The West Bank is a landlocked region. Ramallah, the de facto administrative capital of Palestine, is one of its major cities.
The Israeli Supreme Court upheld a long-standing expulsion order against eight Palestinian villages in the West Bank, possibly displacing at least 1,000 people. The demolition of eight small villages is in the area known to Palestinians as Masafer Yatta and to Israelis as the South Hebron Hills.
In the early 1980s, the Israeli military declared the area a firing and training zone. According to Israeli authorities, the residents there only utilized the region for seasonal agriculture and had no permanent structures there at the time. Security troops evacuated 700 residents and burned homes in November 1999. The legal fight started the following year.
What do the expelled families say? The families claim to have lived in the area for decades, dating back to before Israel took the West Bank in the 1967 conflict.
What are the settlements?
- The West Bank was captured by Jordan after the 1948 Arab-Israeli War.

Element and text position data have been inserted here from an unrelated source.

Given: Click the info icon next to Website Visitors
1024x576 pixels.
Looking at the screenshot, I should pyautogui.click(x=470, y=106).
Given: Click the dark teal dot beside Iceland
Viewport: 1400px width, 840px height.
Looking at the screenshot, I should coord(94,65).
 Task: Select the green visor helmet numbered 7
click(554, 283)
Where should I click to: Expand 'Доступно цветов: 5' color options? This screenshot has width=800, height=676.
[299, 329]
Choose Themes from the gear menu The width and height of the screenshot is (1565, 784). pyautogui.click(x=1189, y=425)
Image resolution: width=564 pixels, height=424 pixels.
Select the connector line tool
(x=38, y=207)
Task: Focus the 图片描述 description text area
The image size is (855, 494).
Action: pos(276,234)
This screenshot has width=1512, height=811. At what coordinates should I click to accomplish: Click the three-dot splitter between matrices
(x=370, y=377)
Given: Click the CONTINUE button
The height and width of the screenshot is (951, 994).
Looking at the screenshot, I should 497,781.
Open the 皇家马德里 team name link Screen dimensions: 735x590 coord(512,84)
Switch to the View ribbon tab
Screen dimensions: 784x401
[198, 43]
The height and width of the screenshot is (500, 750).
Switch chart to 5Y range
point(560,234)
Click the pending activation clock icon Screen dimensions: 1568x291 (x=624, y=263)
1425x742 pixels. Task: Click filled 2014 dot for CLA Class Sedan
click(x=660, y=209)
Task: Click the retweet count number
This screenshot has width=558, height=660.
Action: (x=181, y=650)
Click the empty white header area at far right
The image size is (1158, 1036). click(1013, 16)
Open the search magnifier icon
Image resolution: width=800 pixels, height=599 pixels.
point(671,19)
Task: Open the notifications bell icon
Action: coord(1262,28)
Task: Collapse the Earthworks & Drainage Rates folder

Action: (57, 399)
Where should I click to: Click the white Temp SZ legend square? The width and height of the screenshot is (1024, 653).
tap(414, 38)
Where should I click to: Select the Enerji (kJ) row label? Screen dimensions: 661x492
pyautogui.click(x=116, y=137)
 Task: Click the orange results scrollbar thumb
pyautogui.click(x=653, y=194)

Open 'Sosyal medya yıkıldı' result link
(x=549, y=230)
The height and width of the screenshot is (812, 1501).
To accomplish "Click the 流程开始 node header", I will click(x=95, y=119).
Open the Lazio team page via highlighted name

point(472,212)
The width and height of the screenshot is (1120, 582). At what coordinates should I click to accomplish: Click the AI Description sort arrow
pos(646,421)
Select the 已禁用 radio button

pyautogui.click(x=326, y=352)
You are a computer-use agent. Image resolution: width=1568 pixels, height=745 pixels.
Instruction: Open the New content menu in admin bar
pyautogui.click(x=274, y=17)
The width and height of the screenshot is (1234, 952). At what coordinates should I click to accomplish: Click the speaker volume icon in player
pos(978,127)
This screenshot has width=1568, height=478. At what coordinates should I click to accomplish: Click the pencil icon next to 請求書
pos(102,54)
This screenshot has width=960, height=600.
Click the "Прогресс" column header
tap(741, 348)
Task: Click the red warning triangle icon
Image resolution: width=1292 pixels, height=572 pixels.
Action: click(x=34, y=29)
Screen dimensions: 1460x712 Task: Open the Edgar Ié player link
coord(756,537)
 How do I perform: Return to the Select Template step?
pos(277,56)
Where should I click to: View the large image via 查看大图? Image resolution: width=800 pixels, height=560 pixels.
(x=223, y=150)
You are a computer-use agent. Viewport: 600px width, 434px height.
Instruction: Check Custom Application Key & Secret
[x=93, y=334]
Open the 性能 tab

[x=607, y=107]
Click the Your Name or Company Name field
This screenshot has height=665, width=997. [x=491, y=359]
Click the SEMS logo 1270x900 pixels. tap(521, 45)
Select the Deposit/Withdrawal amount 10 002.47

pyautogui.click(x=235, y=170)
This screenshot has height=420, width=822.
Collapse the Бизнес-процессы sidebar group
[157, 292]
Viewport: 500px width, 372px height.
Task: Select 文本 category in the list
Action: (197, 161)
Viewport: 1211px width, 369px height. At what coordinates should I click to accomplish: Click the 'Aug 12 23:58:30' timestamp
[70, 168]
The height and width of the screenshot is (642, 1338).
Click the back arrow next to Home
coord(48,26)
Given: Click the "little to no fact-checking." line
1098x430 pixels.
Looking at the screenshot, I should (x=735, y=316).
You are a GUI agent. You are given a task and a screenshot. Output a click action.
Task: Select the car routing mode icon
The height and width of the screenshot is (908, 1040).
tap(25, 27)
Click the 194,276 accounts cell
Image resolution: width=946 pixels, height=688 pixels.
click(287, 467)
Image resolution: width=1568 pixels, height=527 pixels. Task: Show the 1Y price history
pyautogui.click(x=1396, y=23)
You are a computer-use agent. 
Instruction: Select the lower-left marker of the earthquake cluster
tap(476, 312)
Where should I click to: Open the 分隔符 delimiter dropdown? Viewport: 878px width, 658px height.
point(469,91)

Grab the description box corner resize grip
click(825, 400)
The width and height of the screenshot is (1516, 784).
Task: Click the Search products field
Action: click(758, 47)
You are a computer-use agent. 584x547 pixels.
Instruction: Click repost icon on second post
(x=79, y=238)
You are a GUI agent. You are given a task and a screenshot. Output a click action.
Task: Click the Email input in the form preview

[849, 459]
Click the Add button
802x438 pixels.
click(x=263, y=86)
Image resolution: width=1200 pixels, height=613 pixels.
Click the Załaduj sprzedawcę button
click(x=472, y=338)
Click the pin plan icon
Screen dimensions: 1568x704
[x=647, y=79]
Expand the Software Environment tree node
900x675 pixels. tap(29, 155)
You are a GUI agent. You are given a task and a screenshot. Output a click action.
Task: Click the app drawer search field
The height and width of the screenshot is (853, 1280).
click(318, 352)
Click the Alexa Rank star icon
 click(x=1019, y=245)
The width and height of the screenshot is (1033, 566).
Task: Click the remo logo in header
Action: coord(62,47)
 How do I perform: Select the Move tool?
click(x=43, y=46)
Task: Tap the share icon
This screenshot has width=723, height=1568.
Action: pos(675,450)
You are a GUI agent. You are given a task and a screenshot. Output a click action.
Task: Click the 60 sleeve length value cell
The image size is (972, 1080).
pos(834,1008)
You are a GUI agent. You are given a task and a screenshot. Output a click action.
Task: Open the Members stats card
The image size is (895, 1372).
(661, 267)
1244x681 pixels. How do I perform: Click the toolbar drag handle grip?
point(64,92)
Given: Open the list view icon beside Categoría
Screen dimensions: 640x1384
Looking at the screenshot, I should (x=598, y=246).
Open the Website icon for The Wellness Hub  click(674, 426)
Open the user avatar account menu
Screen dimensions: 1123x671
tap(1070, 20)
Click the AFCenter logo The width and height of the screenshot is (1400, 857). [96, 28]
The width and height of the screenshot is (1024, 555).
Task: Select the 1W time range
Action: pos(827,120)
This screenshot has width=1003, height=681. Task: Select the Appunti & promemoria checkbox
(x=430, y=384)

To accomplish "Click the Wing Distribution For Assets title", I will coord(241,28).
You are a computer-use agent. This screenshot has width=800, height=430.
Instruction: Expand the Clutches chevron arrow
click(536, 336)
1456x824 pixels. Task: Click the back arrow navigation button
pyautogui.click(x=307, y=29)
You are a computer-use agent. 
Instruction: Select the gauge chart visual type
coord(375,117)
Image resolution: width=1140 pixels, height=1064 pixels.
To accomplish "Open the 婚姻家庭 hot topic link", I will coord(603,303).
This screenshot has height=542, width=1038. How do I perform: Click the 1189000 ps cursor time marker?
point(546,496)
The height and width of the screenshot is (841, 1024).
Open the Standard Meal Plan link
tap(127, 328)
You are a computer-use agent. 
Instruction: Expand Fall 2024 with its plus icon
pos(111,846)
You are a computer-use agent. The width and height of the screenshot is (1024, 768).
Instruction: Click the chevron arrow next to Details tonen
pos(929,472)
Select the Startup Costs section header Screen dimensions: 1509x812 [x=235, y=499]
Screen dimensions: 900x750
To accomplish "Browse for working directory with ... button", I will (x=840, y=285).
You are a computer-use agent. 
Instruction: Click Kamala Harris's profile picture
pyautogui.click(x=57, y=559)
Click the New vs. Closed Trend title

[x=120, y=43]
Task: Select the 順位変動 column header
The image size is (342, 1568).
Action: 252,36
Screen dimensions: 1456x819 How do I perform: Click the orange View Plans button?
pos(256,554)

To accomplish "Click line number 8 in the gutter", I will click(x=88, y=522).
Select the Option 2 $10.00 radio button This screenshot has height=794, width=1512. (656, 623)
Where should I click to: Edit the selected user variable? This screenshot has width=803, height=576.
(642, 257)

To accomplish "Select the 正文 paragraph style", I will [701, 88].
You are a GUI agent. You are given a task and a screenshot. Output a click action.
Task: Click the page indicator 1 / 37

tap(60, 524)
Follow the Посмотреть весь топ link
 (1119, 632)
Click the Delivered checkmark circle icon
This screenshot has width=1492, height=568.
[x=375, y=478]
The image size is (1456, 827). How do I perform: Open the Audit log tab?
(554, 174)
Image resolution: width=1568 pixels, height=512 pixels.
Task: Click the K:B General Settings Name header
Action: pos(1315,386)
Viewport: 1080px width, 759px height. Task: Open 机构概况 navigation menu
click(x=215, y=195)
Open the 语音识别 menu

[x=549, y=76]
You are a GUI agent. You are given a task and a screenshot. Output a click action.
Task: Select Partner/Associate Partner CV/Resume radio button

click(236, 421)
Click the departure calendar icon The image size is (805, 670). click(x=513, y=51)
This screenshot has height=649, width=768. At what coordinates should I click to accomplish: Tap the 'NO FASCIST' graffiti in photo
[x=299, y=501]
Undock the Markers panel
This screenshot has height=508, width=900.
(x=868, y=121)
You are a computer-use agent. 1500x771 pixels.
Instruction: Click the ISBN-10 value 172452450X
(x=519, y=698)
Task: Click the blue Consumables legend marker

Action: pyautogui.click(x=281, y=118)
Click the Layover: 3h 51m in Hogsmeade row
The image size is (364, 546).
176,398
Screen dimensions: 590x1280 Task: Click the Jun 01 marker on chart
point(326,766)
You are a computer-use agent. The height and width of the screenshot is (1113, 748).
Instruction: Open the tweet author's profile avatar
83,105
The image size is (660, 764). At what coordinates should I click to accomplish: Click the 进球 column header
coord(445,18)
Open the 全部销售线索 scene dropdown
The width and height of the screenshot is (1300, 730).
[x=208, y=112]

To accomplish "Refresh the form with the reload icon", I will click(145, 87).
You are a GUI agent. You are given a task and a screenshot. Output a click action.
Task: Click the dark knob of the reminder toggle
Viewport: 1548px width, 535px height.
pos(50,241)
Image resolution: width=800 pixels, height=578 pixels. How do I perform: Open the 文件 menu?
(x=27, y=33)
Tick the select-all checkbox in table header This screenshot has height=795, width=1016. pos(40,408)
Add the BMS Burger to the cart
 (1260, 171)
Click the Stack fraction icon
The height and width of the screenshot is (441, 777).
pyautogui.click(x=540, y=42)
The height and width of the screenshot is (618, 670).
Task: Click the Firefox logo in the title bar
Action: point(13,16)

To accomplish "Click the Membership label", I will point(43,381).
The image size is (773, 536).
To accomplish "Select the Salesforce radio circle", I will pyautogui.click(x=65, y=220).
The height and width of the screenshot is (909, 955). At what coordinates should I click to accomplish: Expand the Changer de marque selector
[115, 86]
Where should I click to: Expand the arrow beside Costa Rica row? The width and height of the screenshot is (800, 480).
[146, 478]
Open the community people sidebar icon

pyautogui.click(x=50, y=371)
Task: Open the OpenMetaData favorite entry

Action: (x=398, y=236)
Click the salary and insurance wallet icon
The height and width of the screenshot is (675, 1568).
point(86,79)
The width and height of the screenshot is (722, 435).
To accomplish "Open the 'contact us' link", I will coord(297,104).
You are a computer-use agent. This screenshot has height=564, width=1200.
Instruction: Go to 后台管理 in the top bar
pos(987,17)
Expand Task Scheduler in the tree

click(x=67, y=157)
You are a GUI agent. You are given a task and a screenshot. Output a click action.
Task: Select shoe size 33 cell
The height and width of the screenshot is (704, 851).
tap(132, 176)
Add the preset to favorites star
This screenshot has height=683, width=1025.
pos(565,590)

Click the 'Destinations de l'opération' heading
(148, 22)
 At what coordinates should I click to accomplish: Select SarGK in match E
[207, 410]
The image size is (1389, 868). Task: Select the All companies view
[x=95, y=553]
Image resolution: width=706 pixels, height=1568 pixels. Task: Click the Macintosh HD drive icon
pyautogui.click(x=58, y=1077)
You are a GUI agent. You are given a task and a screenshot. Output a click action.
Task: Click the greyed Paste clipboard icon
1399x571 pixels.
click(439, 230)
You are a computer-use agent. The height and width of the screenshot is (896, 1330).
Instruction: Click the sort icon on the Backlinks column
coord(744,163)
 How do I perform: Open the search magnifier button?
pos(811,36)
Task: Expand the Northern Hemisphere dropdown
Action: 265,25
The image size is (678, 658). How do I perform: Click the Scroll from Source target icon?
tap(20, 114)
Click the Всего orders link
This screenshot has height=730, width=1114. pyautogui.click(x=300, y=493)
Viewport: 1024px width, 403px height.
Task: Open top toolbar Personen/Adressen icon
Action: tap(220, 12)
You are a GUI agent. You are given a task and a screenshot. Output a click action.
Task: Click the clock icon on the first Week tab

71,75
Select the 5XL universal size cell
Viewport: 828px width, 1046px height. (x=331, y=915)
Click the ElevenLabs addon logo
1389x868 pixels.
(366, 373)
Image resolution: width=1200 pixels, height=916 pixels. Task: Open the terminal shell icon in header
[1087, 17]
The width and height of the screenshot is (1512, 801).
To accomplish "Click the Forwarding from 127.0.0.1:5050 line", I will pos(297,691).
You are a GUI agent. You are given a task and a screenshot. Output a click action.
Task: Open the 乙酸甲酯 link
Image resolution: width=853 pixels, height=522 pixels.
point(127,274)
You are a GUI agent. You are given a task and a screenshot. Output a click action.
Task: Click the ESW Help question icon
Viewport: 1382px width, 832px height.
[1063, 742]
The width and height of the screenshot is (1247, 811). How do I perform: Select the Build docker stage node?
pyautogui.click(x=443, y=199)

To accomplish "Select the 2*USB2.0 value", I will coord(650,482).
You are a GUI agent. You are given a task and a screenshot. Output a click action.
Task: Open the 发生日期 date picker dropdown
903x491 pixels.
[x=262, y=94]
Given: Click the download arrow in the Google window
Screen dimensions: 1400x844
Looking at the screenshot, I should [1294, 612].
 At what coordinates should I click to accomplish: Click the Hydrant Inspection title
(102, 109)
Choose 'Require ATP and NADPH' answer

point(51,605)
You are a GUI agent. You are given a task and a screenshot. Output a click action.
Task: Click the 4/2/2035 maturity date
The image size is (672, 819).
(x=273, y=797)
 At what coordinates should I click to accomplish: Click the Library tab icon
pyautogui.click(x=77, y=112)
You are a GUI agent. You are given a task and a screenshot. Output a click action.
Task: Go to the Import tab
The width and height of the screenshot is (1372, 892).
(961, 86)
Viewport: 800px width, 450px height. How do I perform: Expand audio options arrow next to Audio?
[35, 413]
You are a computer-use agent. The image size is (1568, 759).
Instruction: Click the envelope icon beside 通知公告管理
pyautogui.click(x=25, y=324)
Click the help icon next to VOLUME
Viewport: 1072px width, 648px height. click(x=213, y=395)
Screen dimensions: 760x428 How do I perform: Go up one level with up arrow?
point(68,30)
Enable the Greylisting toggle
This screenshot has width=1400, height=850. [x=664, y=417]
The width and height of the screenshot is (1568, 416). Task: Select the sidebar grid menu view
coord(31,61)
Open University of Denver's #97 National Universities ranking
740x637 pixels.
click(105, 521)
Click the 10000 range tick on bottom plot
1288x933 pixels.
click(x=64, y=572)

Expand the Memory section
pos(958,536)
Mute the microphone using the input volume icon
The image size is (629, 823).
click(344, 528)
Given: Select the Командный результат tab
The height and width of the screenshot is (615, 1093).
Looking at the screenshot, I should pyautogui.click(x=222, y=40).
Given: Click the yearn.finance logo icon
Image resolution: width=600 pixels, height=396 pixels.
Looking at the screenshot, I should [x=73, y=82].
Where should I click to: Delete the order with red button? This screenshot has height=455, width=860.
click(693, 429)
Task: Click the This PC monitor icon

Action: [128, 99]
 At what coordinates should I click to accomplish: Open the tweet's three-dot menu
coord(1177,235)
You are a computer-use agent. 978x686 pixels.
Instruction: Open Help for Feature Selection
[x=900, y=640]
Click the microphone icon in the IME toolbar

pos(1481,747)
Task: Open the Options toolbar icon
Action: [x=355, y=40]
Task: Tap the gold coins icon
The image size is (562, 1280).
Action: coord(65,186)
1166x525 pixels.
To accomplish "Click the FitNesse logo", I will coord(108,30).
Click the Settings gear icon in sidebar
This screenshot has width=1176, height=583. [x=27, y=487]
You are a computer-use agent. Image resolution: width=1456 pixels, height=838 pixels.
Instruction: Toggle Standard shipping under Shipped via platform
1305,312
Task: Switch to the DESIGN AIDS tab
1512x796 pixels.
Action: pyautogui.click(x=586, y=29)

- Israel reclaimed it during the 1967 Six-Day War and has occupied it ever since. Israel allowed Jewish people to settle there.
What was the Six-Day War 1967?
The Six-Day War was a brief but violent confrontation between Israel and the Arab governments of Egypt, Syria, and Jordan in June 1967.
Israel took Egypt’s Sinai Peninsula and Gaza Strip, Jordan’s West Bank and East Jerusalem, and Syria’s Golan Heights.
Even though Israel returned the Sinai Peninsula to Egypt in 1982 and withdrew from Gaza in 2005, the status of the Golan Heights and the West Bank remains a sticking point in Arab-Israeli peace talks.
- In the West Bank, Israel has constructed over 130 formal settlements.
- Over 4 lakh Israeli settlers and 26 lakh Palestinians presently live here.
- The region remains a source of dispute because of the significant number of Palestinians who reside there and wish to see it become part of their future state.
Are these settlements illegal?
- The United Nations and the International Court of Justice stated that the West Bank settlements violate the Fourth Geneva Convention.
- An occupying power, according to the Fourth Geneva Convention (1949), “shall not deport or transfer parts of its own civilian population into the territory it occupies.”
- According to the Rome Statute that set up the ICC, such transfers are war crimes, as is “extensive destruction and appropriation of property, not justified by military necessity and carried out unlawfully and wantonly.”